Written task =>
Rewrite the part of the Proxmox network speed thread below from "The problem am" to "150MBs between nodes.", replacing "nodes" with "servers" throughout.

I have been playing with proxmox for a few weeks now.
Hardware
2 dell r720’s with 24 cores. (third workstation for quorum…)
both have 10gbs nics (intel) hooked to a ubiquiti 10gb switch.
The problem am having is network speed between nodes. A replication between node a and b takes hours. This should be pretty fast over 10g-baseT.
I am getting a max of 150MBs between nodes.
The VM’s are on a zfs ssd raid - they seem snappy.
What should I be looking at?
Thanks!
PS - rsync is even slower… 15MB/s
When did the performance degrade?
Do you know what changes were made leading up to the issue or is this a new setup that just isn’t reaching specs based on the stated capabilities?
This is a new setup… SO - just not reaching performance… Unless I am asking too much. (this is relatively old hardware…)
The plan is - buy a gigabyte epyc server… soon.
It’s tough to say without complete specs, but I’d be looking closely at my performance counters if they are available.
I am not familiar with that specific virtualization software, but I would also be checking your drive block sizes, software based striping parameters (if that is relevant in ZFS), to see if those need checking. If you’re using any software based link aggregation, hopefully you have a recipe book for setting that up to spec for your desired application.
Also, if you have the ability to see network utilization on your ubiquiti device, perhaps you’ve already determined the bottleneck exists elsewhere within your machines.
1 Like
150Mbps sounds like a disk drive cap or a cabling issue, assuming its constant. Have you tried eliminating variables one at a time?
-
run Linux from a usb pen and test single add to single add copy to verify network
-
add drives one at a time to see if you have faulty ssds or if one is full / worn
-
try a non zfs array to see if it related to the config.

Data block =>
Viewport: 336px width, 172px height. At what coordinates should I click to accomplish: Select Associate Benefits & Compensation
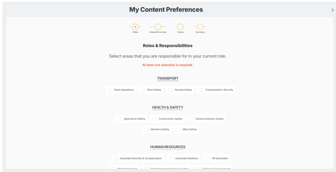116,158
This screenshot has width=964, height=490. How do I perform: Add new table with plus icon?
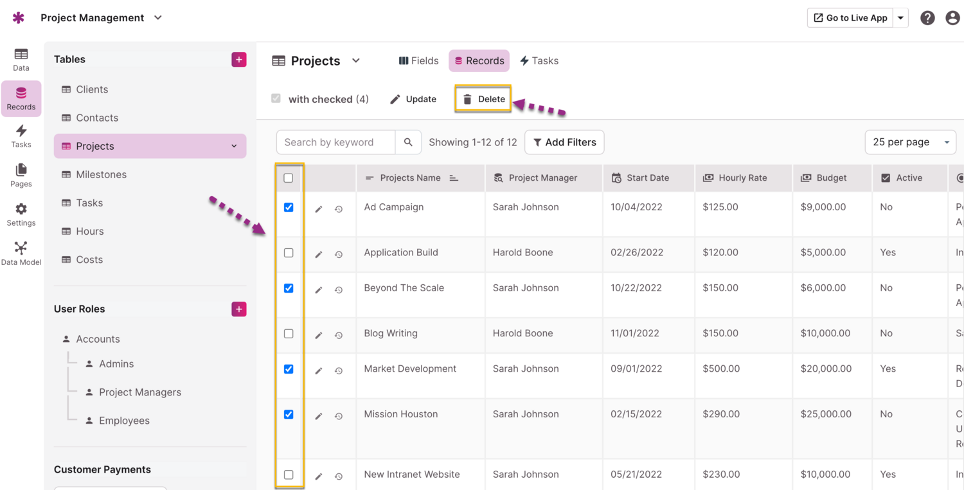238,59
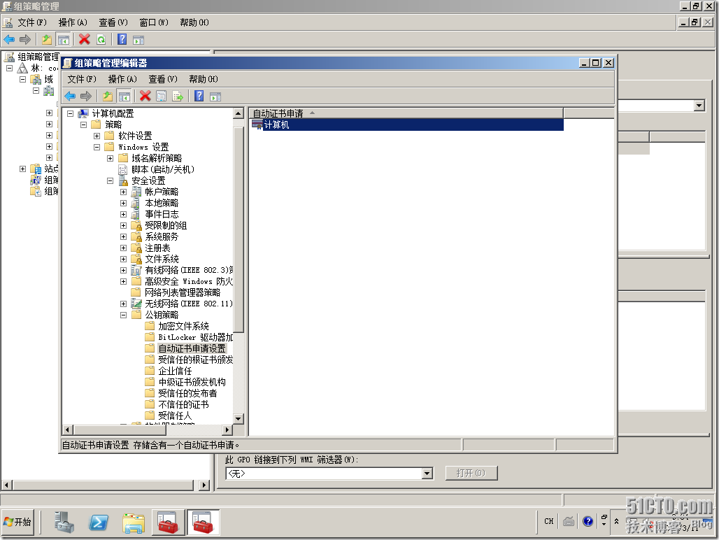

Full answer =>
The problem am having is network speed between servers. A replication between node a and b takes hours. This should be pretty fast over 10g-baseT.
I am getting a max of 150MBs between servers.